Longest Prefix between two MySQL Tables - php

I have a MySQL database with 2 tables:
Table A:
Number
Location
Table B:
Calling Code
Area Code
Location
Initially, I have about 60,000 entries in table A, which has the Location column empty at the beginning. In table B I have about 250,000+ entries with a lot of area codes, calling codes (1, 011) and their respective location in the world. What I want is a FAST way of populating the table A's location column with the location of the number.
So for example if the first entry in Table A is (17324765600, null) I want to read trough table B and get the location for that number. Right now I am getting the location of a number with this query:
SELECT b.location
FROM
tableB b
LEFT JOIN tableA a
ON a.number LIKE CONCAT(b.calling_code, b.code, '%')
ORDER BY CHAR_LENGTH(b.code) DESC
LIMIT 1;
That gives me the proper location (even though I have my doubts that it can fail..). The problem is that performance wise this method is a no go.
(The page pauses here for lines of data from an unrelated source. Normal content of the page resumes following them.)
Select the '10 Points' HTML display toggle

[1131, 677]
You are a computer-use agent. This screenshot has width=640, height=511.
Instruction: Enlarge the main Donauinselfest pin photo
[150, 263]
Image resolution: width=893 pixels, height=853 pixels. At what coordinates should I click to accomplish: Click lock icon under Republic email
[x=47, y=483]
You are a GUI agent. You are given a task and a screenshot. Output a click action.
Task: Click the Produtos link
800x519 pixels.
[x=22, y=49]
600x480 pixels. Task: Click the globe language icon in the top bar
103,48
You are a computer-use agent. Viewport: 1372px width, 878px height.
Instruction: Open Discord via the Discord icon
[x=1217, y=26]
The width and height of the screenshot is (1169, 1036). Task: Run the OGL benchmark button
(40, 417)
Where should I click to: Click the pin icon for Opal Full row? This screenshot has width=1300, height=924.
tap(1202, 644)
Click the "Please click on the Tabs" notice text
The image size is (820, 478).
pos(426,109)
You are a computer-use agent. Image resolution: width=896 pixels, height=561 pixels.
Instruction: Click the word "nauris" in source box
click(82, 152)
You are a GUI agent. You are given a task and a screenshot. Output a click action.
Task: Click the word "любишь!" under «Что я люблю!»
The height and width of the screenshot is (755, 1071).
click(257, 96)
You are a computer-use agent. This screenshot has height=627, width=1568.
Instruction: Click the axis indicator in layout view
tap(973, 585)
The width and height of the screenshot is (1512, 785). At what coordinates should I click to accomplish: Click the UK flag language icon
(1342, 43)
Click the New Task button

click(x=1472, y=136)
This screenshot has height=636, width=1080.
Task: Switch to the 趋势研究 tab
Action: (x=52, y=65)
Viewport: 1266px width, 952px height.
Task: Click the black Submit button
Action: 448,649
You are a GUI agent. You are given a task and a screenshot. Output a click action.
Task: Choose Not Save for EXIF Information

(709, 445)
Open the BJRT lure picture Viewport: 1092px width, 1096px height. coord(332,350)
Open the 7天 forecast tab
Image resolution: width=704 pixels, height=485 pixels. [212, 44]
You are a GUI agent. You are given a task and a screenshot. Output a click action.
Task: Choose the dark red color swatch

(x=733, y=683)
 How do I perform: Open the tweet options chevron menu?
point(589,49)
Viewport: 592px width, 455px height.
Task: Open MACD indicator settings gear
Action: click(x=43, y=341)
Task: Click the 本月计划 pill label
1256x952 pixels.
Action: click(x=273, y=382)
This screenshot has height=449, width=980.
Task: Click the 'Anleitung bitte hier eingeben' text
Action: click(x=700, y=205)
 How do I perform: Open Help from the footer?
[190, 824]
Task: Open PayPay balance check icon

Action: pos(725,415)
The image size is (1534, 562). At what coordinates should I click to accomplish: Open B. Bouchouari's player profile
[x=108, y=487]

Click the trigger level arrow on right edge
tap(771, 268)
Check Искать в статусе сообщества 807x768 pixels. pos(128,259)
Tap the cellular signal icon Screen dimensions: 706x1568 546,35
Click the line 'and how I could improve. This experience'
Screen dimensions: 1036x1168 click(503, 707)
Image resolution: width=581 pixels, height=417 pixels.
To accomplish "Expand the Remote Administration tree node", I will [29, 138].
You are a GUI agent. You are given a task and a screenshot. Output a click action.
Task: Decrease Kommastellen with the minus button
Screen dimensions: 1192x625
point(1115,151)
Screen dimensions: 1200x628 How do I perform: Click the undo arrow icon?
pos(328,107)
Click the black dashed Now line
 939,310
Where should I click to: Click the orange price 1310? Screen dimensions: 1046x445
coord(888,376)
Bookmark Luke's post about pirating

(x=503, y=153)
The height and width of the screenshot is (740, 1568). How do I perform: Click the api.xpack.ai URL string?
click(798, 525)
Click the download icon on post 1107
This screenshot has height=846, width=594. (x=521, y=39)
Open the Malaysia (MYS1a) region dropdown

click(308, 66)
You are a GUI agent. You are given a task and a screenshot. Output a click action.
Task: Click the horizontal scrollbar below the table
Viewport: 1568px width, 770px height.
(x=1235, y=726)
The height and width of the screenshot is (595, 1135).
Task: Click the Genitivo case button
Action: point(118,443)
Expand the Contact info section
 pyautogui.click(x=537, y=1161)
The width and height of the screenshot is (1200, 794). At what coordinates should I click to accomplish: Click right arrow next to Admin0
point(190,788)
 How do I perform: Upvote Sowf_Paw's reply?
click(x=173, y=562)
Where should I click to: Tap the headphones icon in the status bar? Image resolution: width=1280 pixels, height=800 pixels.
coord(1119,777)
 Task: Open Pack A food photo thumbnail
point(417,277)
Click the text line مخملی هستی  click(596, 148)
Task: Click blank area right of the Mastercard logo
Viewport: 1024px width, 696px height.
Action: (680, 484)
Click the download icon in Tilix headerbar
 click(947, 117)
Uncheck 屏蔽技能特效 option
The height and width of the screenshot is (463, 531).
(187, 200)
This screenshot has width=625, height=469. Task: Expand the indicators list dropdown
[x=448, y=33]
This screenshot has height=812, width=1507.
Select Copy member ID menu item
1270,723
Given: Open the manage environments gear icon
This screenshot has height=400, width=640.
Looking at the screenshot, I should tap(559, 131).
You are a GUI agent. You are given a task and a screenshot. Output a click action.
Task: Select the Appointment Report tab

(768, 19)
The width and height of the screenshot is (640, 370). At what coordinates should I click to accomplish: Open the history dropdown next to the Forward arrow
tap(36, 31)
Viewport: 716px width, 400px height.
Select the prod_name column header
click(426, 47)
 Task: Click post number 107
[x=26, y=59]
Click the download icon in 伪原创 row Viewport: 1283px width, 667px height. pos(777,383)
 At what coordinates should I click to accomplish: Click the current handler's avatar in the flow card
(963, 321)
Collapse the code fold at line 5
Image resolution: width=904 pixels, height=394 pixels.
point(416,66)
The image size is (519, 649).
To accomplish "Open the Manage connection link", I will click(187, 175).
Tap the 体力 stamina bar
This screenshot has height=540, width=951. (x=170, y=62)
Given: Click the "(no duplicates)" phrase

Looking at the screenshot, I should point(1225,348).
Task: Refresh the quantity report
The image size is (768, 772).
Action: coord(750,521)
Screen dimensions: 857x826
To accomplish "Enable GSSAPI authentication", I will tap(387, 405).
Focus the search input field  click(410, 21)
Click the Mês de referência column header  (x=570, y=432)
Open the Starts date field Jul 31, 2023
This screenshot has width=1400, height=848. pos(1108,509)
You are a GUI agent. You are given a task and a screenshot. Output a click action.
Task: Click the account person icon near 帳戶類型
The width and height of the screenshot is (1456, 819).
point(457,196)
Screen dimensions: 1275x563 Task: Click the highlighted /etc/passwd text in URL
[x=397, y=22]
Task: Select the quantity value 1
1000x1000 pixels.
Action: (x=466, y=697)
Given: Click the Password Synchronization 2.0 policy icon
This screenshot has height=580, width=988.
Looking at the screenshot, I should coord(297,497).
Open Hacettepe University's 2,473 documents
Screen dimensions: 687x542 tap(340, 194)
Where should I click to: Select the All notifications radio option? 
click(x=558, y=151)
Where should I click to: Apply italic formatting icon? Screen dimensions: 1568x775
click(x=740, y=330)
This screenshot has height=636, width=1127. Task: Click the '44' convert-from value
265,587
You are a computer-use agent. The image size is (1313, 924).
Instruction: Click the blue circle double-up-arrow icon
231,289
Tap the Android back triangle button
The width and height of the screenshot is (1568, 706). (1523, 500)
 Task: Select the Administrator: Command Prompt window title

If I loop over all the 50k number
Update 1
Allow me to put some sample data with the expected output:
Sample Table A:
number location
17324765600 NULL
01134933638950 NULL
0114008203800 NULL
…60k Records + at the moment..
Sample Table B:
calling_code code location
1 7324765 US-NJ
011 34933 Spain
011 400820 China
…250,000+ records at the moment
Expected output after the processing:
Table A:
number location
17324765600 US-NJ
01134933638950 Spain
0114008203800 China
The best I’ve come up with is the following update statement:
UPDATE tableA a JOIN tableB b ON a.location LIKE CONCAT(b.calling_code, b.code, '%') SET a.location = b.location
Of course here I am not sure if it will always return the longest prefix of the code, for example if in the above tables there was another code starting with 73247XX let’s say that code is for Iowa (just as an example).. I am not sure if the query will always return the longest code so here I would also need help.
Let me know if the samples help.
.SQL for the database structure:
Download
Update 2:
I am thinking on doing this the following way:
Before inserting the data in table A I am thinking of exporting Table B into a CSV and sort it by area code, that way I can have 2 pointers one for the array of entries for table A and one for the csv, both sorted by area code that way I can make a kind of parallel search and populate the entry's location on PHP and not having to do this in MySQL.
Let me know if this approach seems like a better option if so I will test it out and publish the answer.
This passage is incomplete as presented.